Then, acoustic disturbances including complex cases such as multiple speakers cross-talking should not be in the way of reliable assessment—best at human parity or even superhuman levels such as when optimising automatic recognition of the human heart-beat from acoustics with only a few beats of error [22], or early diagnosis of diverse health conditions which at best a physician could ascertain from the voice [36].

Likewise, having only a few hours of learning material at hand, it is not surprising that some automatic recognition tasks have not yet reached or surpassed human abilities—an example being the above named emotion recognition from the voice acoustics [44, 61]. However, the recent advances in processing power, and machine learning methods—most notably deep learning to which significant improvements and expectations are ascribed [12]—in combination with sufficient amount of learning data that can satisfy the increased requirements for data such models usually come with [7] hold the promise to reach the point of superhuman level on most or even all Computational Paralinguistics tasks likely already in the near future.

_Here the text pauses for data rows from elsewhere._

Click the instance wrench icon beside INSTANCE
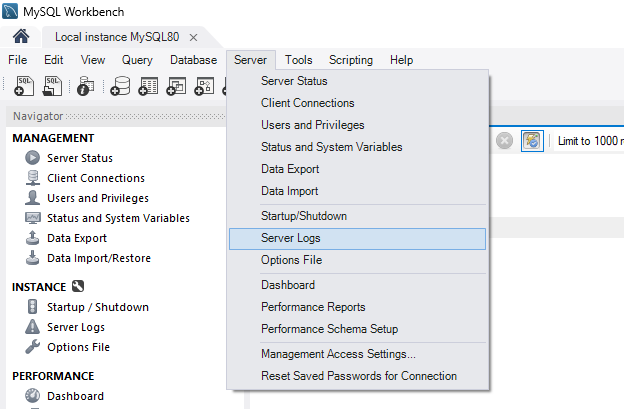Viewport: 624px width, 409px height. (78, 287)
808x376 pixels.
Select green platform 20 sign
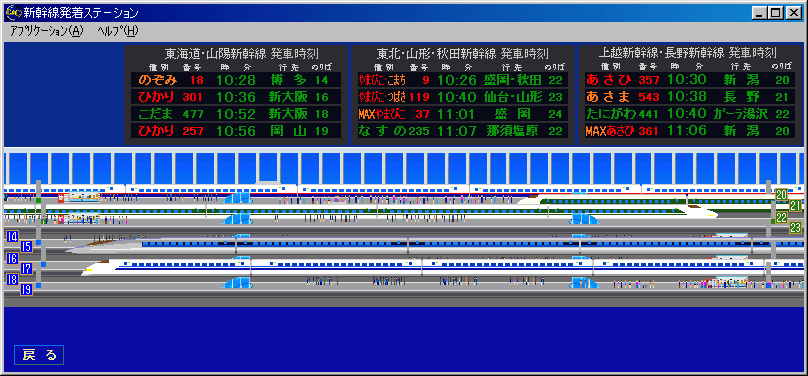tap(782, 195)
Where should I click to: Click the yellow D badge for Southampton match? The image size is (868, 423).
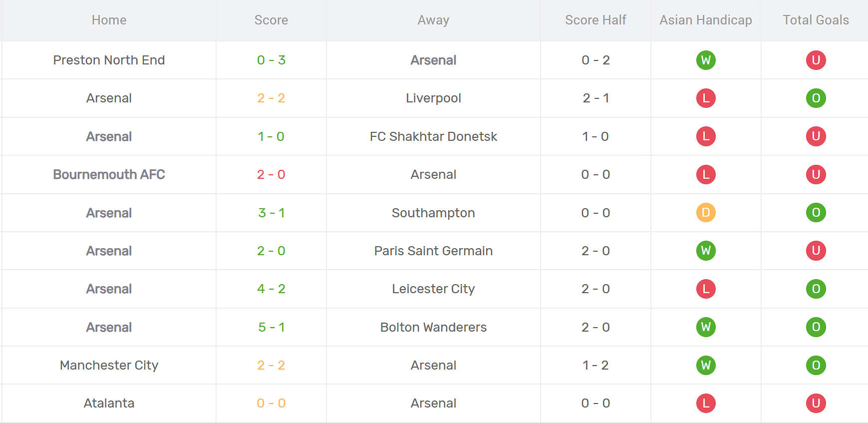point(706,213)
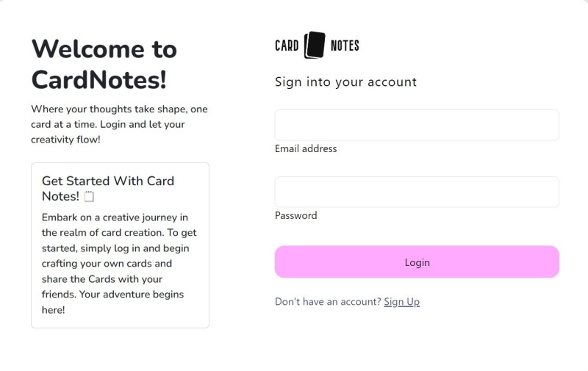Click the "Email address" field label

(x=306, y=148)
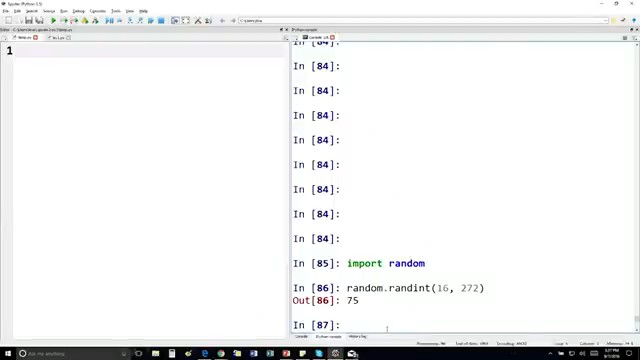The width and height of the screenshot is (640, 360).
Task: Open preferences with the wrench icon
Action: click(x=198, y=20)
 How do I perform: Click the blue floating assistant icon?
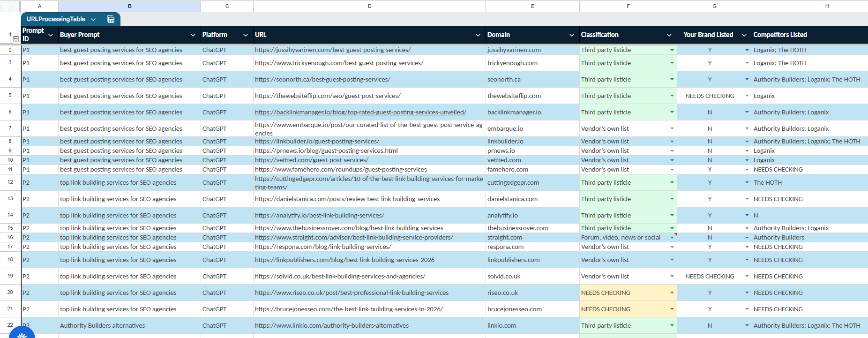(x=22, y=332)
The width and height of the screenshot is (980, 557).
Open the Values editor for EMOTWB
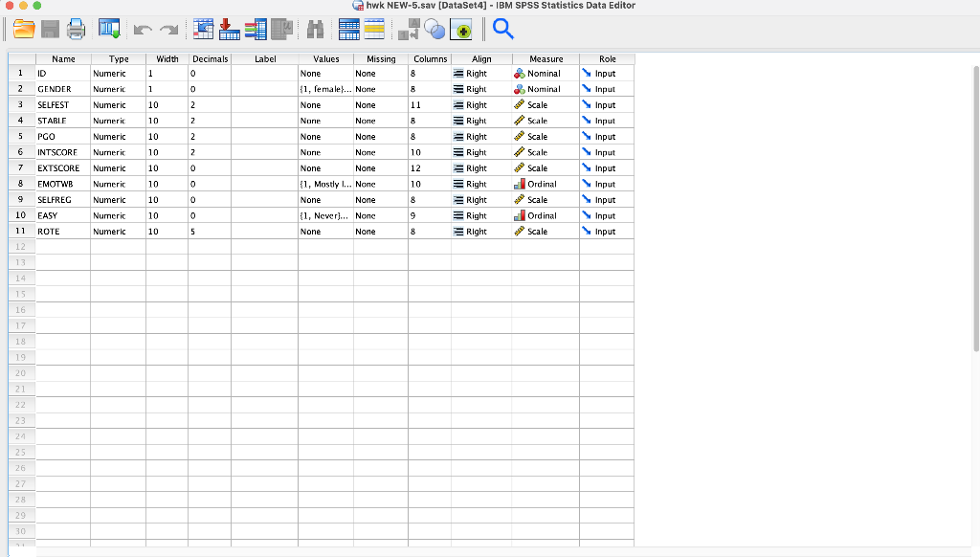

As for the amount of data available, luckily, every second, more than 5 h of video are uploaded to the web. YouTube alone reached 70 million hours of video material by March 2015.^{Footnote 1} This is added by several hundreds of hours of audio and video communication in most languages of the world taking place. If only a fraction of these data would be shared and labelled reliably, human-alike or even beyond automatic speaker analysis could eventually be realised for improved human-computer interaction, mobile health applications, and many further fields of application.

In this context, the remainder of this paper is laid out as follows: first, the performance benchmarks of today’s engines are given in Sect. 2. These stem from the nine research challenges dealing with Computational Paralinguistics held over the years at Interspeech (leaving out the still ongoing tenth challenge). Following the belief ‘there is no data than more data’, approaches to utmost efficient exploitation of the ‘big’ (unlabelled) data available are presented in Sect. 3. Small-world modelling in combination with unsupervised learning help to rapidly identify potential target data of interest. Next presented, gamified dynamic cooperative crowdsourcing aims at turning its labelling into an entertaining experience, while reducing the amount of required labels to a minimum by learning alongside the target task also the labellers’ behaviour and reliability. Subsequently, Sect. 4 introduces increasingly autonomous deep holistic end-to-end learning solutions for the rich speaker analysis. The concluding discussion will contain some future perspectives alongside practical hints including ethical aspects.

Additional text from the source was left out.